This year was the first that Michigan State offered a Spanish international internship in Buenos Aires, Argentina, and I made sure I was one of the students in the program. I have been here for over seven weeks now, and I am not only enjoying my human rights and business internship, but am also savoring the city’s food scene.
Some of the area’s most notable dishes include big steaks, pizza, empanadas, and dulce de leche. However, Buenos Aires has a lot more to offer than the basics everyone flocks to. When you get sick of meat and bread, be sure to check out some of these delicious food options.
Although it’s summer in the United States, right now it’s winter in Argentina, which means cold temperatures and strong winds. Luckily, many restaurants offer regional, hearty soups that serve as the perfect cure for the cold. The most common cazuelas (stews) served in the city include locro, lentejas, and carbonada.
Locro is a thick yellow soup with beef, ham, corn, big white beans, and onions. Its meaty and savory flavor is satisfying and filling. Lentejas is another popular dish made of dark lentils, sausage, beef, carrots and onions.

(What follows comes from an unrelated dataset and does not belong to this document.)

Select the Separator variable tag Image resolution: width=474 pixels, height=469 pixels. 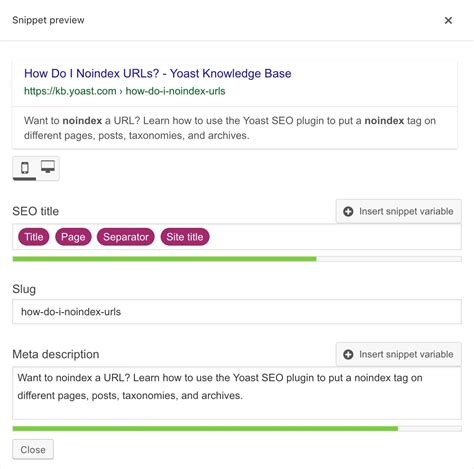126,237
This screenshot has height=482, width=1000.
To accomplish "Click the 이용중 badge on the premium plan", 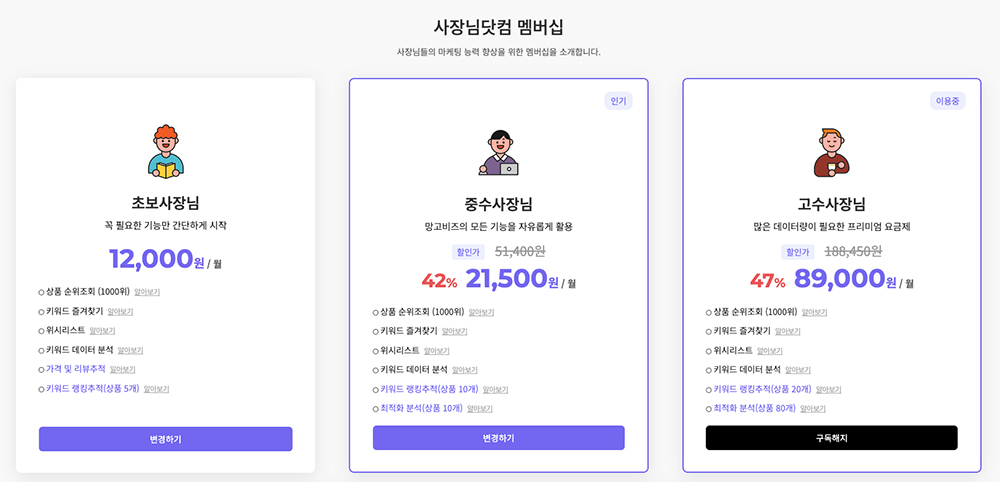I will click(x=947, y=101).
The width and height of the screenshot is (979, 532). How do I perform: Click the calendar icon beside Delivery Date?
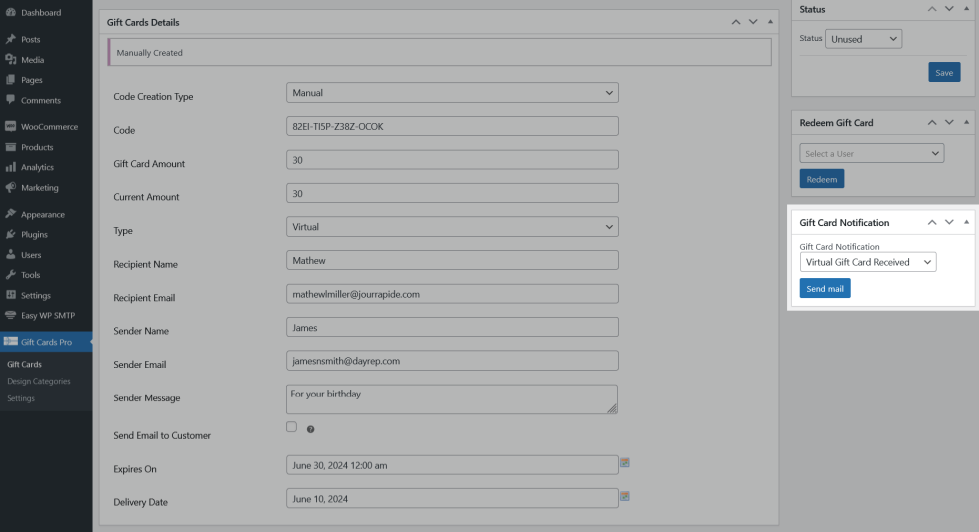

Carbonada is my personal favorite. With corn, onions, carrots, peaches, sweet potatoes, squash, and beef, this stew has the perfect blend of sweet and savory flavors.
A nice dish of warm, gooey provolone cheese served in a cast iron skillet? Oh yes. It is usually listed as an appetizer, but I would suggest making provoleta a meal of its own because why not just eat an entire pan of hot cheese?
3. Middle Eastern Food
Never would I have imagined eating some of the best chicken shawarma and tabbouleh in my life in South America. However, Buenos Aires is home to a large Arabic community, so Middle Eastern restaurants can be found throughout the city. And don’t worry, the heavenly garlic dip is included.
4. Slice of Faina
Faina is a dish made of chickpea flour, olive oil, salt, and pepper. This healthy pizza substitution is filling and packed with protein, while still providing that perfect bread-like texture and flavor. It tastes great dipped in olive oil and hot peppers or homemade tomato sauce. (And if you can’t make it to Argentina, it’s easy to make at home.)
5. Wine (other than Malbec)
Wine is an important drink in Argentina. Malbec is definitely the most popular because it is grown in abundance in the western region of the country. The great thing about Buenos Aires is that if you’re tired of Malbec or don’t like red wine, you still have options.
A popular mix among young people here is combining red wine and orange soda. The drink is refreshing, bubbly and fruity. Another wine option commonly found in Buenos Aires is Moscato. If you like white or sweet wine, that one’s for you.
These flaky little treats are Argentina’s national dessert. Their sweet and oily flavors resemble baklava, but instead of having a layer of nuts, pastelitos are filled with jelly. The most popular kind is batata (sweet potato).
7. Para llevar
Para llevar, meaning “to go” is a phenomenon in Buenos Aires that I have grown to love. The city is filled with cafe-type places that sell prepared foods. All the para llevar places have an overwhelming amount of options, including chicken, empanadas, tofu, quiche, noodles, grilled and raw veggies, and fruit.
Some locations that are even vegan and vegetarian. The food is so fresh and tasty I’ve felt like I could happily give up meat.